WORK REQUEST:
Below are lines of data, and only some are wanted. Please repeat exactly those from the line that has "Image resolution: width=1006" through the line that has "The height and".

---

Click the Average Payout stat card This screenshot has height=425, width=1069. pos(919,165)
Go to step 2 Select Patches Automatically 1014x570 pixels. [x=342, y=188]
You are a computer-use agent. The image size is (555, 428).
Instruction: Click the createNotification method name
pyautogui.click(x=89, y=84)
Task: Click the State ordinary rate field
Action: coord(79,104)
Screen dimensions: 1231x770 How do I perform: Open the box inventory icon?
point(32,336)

---

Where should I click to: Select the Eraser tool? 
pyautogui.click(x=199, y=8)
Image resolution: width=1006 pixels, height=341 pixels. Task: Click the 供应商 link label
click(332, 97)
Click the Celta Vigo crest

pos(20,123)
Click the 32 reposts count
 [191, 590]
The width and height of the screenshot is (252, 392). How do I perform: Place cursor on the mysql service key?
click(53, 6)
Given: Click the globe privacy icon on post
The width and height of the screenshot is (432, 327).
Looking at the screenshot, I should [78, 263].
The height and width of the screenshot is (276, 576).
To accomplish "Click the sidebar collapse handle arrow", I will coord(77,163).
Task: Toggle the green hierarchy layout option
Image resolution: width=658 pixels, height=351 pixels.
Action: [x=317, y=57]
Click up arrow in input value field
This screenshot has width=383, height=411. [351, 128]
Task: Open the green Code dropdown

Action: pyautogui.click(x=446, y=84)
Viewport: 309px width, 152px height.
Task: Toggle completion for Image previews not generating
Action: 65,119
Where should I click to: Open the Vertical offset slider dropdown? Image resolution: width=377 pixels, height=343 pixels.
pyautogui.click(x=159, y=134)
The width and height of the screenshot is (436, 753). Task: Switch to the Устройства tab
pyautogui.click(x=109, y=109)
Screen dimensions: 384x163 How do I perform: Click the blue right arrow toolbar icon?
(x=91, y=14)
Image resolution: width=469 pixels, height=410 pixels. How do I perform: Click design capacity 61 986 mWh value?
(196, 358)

---

REPLY:
Image resolution: width=1006 pixels, height=341 pixels. Task: Click the 供应商 link label
click(332, 97)
Click the Celta Vigo crest

pos(20,123)
Click the 32 reposts count
 [191, 590]
The width and height of the screenshot is (252, 392). How do I perform: Place cursor on the mysql service key?
click(53, 6)
Given: Click the globe privacy icon on post
The width and height of the screenshot is (432, 327).
Looking at the screenshot, I should [78, 263].
The height and width of the screenshot is (276, 576).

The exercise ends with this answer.